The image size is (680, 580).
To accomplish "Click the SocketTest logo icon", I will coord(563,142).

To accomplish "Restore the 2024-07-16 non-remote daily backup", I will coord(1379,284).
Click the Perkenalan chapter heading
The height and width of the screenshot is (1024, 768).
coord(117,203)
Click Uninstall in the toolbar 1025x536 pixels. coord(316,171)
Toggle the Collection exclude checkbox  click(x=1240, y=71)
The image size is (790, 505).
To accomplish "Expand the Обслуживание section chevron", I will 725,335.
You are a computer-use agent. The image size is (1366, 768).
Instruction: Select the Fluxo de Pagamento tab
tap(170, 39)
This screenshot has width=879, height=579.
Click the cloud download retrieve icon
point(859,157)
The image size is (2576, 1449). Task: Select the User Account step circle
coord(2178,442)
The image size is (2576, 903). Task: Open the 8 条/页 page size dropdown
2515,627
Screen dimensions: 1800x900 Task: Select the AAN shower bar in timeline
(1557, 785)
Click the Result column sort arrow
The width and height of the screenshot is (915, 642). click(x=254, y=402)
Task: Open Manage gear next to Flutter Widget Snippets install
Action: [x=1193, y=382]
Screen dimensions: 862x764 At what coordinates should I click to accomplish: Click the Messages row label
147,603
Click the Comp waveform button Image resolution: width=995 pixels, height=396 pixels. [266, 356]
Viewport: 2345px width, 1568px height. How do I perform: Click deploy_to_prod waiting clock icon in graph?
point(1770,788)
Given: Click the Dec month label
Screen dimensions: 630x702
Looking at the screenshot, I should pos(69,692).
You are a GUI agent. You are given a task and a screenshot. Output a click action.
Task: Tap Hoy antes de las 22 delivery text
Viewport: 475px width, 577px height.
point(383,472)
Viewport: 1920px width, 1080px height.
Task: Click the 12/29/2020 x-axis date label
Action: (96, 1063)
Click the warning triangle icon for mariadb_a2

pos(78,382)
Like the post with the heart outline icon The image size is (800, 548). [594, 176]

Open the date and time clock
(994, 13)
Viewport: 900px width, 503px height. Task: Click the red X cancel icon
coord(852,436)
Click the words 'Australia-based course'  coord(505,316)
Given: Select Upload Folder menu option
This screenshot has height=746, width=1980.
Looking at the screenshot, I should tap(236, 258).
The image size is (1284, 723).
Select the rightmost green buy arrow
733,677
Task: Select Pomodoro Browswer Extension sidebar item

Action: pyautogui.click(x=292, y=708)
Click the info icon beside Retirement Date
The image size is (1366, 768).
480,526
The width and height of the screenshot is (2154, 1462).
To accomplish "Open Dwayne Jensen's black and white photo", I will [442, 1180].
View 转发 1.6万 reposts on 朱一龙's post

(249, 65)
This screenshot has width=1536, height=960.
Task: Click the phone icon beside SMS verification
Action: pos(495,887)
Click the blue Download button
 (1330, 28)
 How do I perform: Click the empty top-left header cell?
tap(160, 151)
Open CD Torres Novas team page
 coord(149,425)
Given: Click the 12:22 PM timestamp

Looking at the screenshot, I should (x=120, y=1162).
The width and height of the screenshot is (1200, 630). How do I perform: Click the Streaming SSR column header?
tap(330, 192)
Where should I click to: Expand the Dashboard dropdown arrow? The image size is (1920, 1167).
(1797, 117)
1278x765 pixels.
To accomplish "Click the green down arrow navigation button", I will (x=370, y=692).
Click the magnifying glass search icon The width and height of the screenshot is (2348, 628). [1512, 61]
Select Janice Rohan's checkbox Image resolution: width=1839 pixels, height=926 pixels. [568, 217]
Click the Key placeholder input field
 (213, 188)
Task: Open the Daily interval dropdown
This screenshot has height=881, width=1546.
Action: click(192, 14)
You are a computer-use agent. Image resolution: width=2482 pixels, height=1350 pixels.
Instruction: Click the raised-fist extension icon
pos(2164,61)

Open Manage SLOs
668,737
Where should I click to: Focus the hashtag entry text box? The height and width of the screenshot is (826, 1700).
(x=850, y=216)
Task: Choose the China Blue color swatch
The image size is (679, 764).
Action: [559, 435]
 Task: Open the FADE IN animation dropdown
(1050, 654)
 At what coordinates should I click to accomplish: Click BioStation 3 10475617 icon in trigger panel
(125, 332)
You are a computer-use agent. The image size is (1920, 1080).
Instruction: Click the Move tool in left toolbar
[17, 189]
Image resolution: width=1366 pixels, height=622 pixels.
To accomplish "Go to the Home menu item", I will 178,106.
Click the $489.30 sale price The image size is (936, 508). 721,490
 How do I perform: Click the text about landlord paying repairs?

☆ ☆ ☆ ☆ ☆

Rewrite the entries above as a numbered list, leaving out the blank lines.

> _EXERCISE RESPONSE_:
1. The image size is (680, 580).
2. To accomplish "Click the SocketTest logo icon", I will coord(563,142).
3. To accomplish "Restore the 2024-07-16 non-remote daily backup", I will coord(1379,284).
4. Click the Perkenalan chapter heading
5. The height and width of the screenshot is (1024, 768).
6. coord(117,203)
7. Click Uninstall in the toolbar 1025x536 pixels. coord(316,171)
8. Toggle the Collection exclude checkbox  click(x=1240, y=71)
9. The image size is (790, 505).
10. To accomplish "Expand the Обслуживание section chevron", I will 725,335.
11. You are a computer-use agent. The image size is (1366, 768).
12. Instruction: Select the Fluxo de Pagamento tab
13. tap(170, 39)
14. This screenshot has width=879, height=579.
15. Click the cloud download retrieve icon
16. point(859,157)
17. The image size is (2576, 1449). Task: Select the User Account step circle
18. coord(2178,442)
19. The image size is (2576, 903). Task: Open the 8 条/页 page size dropdown
20. 2515,627
21. Screen dimensions: 1800x900 Task: Select the AAN shower bar in timeline
22. (1557, 785)
23. Click the Result column sort arrow
24. The width and height of the screenshot is (915, 642). click(x=254, y=402)
25. Task: Open Manage gear next to Flutter Widget Snippets install
26. Action: [x=1193, y=382]
27. Screen dimensions: 862x764 At what coordinates should I click to accomplish: Click the Messages row label
28. 147,603
29. Click the Comp waveform button Image resolution: width=995 pixels, height=396 pixels. [266, 356]
30. Viewport: 2345px width, 1568px height. How do I perform: Click deploy_to_prod waiting clock icon in graph?
31. point(1770,788)
32. Given: Click the Dec month label
33. Screen dimensions: 630x702
34. Looking at the screenshot, I should pos(69,692).
35. You are a GUI agent. You are given a task and a screenshot. Output a click action.
36. Task: Tap Hoy antes de las 22 delivery text
37. Viewport: 475px width, 577px height.
38. point(383,472)
39. Viewport: 1920px width, 1080px height.
40. Task: Click the 12/29/2020 x-axis date label
41. Action: (96, 1063)
42. Click the warning triangle icon for mariadb_a2
43. pos(78,382)
44. Like the post with the heart outline icon The image size is (800, 548). [594, 176]
45. Open the date and time clock
46. (994, 13)
47. Viewport: 900px width, 503px height. Task: Click the red X cancel icon
48. coord(852,436)
49. Click the words 'Australia-based course'  coord(505,316)
50. Given: Select Upload Folder menu option
51. This screenshot has height=746, width=1980.
52. Looking at the screenshot, I should tap(236, 258).
53. The image size is (1284, 723).
54. Select the rightmost green buy arrow
55. 733,677
56. Task: Select Pomodoro Browswer Extension sidebar item
57. Action: pyautogui.click(x=292, y=708)
58. Click the info icon beside Retirement Date
59. The image size is (1366, 768).
60. 480,526
61. The width and height of the screenshot is (2154, 1462).
62. To accomplish "Open Dwayne Jensen's black and white photo", I will [442, 1180].
63. View 转发 1.6万 reposts on 朱一龙's post
64. (249, 65)
65. This screenshot has width=1536, height=960.
66. Task: Click the phone icon beside SMS verification
67. Action: pos(495,887)
68. Click the blue Download button
69.  (1330, 28)
70.  How do I perform: Click the empty top-left header cell?
71. tap(160, 151)
72. Open CD Torres Novas team page
73.  coord(149,425)
74. Given: Click the 12:22 PM timestamp
75. Looking at the screenshot, I should (x=120, y=1162).
76. The width and height of the screenshot is (1200, 630). How do I perform: Click the Streaming SSR column header?
77. tap(330, 192)
78. Where should I click to: Expand the Dashboard dropdown arrow? The image size is (1920, 1167).
79. (1797, 117)
80. 1278x765 pixels.
81. To accomplish "Click the green down arrow navigation button", I will (x=370, y=692).
82. Click the magnifying glass search icon The width and height of the screenshot is (2348, 628). [1512, 61]
83. Select Janice Rohan's checkbox Image resolution: width=1839 pixels, height=926 pixels. [568, 217]
84. Click the Key placeholder input field
85.  (213, 188)
86. Task: Open the Daily interval dropdown
87. This screenshot has height=881, width=1546.
88. Action: click(192, 14)
89. You are a computer-use agent. Image resolution: width=2482 pixels, height=1350 pixels.
90. Instruction: Click the raised-fist extension icon
91. pos(2164,61)
92. Open Manage SLOs
93. 668,737
94. Where should I click to: Focus the hashtag entry text box? The height and width of the screenshot is (826, 1700).
95. (x=850, y=216)
96. Task: Choose the China Blue color swatch
97. The image size is (679, 764).
98. Action: [559, 435]
99.  Task: Open the FADE IN animation dropdown
100. (1050, 654)
101.  At what coordinates should I click to accomplish: Click BioStation 3 10475617 icon in trigger panel
102. (125, 332)
103. You are a computer-use agent. The image size is (1920, 1080).
104. Instruction: Click the Move tool in left toolbar
105. [17, 189]
106. Image resolution: width=1366 pixels, height=622 pixels.
107. To accomplish "Go to the Home menu item", I will 178,106.
108. Click the $489.30 sale price The image size is (936, 508). 721,490
109.  How do I perform: Click the text about landlord paying repairs?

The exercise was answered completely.